For the material below, return exactly the lines starting at the one holding "Click the Reset button" and ending at the one holding "Open the Артикул", counting both as part of the range.
╭─ DATA SUPPLIED
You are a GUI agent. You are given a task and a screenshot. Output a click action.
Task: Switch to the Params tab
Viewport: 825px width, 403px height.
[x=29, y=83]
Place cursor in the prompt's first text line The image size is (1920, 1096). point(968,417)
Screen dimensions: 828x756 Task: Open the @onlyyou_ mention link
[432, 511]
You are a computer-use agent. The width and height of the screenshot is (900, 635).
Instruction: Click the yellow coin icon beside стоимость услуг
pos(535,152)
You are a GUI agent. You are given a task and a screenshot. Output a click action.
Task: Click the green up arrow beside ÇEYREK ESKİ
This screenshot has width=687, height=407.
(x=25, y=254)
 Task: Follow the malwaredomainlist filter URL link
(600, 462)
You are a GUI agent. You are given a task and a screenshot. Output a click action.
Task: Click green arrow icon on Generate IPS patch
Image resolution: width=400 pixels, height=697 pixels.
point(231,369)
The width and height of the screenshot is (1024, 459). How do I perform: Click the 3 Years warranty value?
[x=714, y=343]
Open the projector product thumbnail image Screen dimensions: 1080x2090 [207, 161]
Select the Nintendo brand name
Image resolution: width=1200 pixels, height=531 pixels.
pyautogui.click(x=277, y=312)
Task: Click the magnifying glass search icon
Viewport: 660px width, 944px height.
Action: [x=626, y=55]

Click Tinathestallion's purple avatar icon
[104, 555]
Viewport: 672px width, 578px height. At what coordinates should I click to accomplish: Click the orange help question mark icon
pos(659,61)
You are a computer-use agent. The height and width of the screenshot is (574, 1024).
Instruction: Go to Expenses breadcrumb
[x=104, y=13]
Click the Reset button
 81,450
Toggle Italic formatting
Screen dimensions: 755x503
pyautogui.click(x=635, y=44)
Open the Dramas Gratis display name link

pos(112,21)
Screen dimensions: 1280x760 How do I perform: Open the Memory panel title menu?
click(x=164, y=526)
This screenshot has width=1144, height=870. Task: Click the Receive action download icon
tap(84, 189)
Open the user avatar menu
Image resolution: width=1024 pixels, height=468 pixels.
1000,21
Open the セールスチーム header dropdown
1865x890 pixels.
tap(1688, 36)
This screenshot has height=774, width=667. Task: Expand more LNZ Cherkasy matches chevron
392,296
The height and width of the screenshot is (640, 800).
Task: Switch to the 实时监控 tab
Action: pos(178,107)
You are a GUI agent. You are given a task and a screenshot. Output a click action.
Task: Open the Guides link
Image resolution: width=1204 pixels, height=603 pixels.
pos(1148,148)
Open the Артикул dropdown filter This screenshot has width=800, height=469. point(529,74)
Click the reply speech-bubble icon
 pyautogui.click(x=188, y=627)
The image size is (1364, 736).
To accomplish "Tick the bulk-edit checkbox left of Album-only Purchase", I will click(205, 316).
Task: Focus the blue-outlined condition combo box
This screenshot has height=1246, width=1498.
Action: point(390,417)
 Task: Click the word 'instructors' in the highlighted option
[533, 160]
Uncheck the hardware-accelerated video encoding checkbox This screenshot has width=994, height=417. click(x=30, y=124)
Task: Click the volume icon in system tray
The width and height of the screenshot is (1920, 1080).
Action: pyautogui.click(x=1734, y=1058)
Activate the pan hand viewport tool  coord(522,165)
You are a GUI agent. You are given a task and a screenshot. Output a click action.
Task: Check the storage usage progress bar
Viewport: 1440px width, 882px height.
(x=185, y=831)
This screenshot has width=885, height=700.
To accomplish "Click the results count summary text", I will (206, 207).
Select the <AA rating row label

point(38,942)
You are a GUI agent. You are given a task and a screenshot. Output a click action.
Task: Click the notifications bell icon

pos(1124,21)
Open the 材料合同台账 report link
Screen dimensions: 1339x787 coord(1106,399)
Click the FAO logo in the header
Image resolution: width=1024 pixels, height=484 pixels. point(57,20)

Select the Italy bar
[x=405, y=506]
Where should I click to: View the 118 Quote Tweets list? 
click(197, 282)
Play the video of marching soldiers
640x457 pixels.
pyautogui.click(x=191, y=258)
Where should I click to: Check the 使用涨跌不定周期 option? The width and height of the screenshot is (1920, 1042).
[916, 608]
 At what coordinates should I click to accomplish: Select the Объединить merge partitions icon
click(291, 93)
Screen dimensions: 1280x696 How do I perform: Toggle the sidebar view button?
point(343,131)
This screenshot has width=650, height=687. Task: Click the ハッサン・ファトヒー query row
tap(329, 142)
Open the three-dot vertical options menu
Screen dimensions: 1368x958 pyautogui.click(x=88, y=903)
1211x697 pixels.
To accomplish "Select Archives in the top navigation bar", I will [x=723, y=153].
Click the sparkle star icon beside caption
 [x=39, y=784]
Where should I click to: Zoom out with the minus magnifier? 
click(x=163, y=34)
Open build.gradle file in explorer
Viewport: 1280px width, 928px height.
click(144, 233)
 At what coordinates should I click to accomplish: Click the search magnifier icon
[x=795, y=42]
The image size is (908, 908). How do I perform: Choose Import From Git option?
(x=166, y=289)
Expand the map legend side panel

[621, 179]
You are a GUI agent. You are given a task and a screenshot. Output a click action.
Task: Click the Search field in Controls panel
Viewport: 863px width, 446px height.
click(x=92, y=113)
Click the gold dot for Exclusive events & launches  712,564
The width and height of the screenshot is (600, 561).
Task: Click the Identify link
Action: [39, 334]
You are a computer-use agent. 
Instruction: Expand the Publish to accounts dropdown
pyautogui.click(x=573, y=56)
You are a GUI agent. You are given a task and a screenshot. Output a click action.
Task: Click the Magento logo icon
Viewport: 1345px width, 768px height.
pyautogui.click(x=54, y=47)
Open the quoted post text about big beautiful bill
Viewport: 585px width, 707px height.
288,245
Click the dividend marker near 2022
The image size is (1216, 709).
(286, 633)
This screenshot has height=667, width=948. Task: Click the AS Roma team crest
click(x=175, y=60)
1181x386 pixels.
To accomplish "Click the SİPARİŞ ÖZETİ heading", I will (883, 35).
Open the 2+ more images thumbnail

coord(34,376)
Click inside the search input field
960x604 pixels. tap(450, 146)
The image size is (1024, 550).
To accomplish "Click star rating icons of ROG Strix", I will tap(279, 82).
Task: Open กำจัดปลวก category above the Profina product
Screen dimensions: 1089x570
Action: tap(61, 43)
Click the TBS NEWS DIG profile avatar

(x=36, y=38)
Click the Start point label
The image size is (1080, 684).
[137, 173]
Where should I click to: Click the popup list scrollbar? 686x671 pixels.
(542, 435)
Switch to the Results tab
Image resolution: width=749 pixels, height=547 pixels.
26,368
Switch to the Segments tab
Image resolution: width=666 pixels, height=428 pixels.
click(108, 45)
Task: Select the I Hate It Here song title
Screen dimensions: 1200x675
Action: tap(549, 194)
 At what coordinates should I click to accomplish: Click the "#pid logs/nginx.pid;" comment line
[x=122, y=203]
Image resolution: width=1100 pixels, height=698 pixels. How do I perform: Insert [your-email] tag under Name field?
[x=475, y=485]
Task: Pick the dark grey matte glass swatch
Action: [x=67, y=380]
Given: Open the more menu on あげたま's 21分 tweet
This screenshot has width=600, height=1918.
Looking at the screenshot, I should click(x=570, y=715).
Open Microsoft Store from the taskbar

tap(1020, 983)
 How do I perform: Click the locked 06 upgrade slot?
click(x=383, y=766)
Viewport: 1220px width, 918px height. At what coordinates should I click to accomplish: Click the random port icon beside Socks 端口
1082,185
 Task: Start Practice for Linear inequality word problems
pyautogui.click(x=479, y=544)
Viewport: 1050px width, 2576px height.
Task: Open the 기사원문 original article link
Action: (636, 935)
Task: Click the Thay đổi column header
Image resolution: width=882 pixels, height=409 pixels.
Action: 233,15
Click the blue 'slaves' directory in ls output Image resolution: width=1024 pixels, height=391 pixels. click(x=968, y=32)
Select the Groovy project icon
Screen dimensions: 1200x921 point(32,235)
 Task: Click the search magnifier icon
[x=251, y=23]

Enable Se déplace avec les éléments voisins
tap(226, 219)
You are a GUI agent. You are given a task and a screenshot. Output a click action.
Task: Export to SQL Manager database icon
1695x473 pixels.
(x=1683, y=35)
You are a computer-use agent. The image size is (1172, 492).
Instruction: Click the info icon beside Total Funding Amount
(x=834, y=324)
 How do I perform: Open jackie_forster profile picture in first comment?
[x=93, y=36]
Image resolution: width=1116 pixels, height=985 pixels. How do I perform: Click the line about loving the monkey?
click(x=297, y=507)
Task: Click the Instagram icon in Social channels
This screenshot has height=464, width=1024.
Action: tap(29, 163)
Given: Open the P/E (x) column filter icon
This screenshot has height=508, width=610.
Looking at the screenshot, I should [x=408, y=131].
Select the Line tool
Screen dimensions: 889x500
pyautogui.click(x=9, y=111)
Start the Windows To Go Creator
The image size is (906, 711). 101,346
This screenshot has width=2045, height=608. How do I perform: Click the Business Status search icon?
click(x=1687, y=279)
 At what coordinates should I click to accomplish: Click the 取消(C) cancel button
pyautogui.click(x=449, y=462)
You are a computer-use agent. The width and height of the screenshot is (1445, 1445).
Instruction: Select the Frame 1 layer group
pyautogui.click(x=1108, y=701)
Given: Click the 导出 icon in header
╰─
• _REPLY TO THE TASK_
Click the Reset button
 81,450
Toggle Italic formatting
Screen dimensions: 755x503
pyautogui.click(x=635, y=44)
Open the Dramas Gratis display name link

pos(112,21)
Screen dimensions: 1280x760 How do I perform: Open the Memory panel title menu?
click(x=164, y=526)
This screenshot has width=1144, height=870. Task: Click the Receive action download icon
tap(84, 189)
Open the user avatar menu
Image resolution: width=1024 pixels, height=468 pixels.
1000,21
Open the セールスチーム header dropdown
1865x890 pixels.
tap(1688, 36)
This screenshot has height=774, width=667. Task: Expand more LNZ Cherkasy matches chevron
392,296
The height and width of the screenshot is (640, 800).
Task: Switch to the 实时监控 tab
Action: pos(178,107)
You are a GUI agent. You are given a task and a screenshot. Output a click action.
Task: Open the Guides link
Image resolution: width=1204 pixels, height=603 pixels.
pos(1148,148)
Open the Артикул dropdown filter This screenshot has width=800, height=469. point(529,74)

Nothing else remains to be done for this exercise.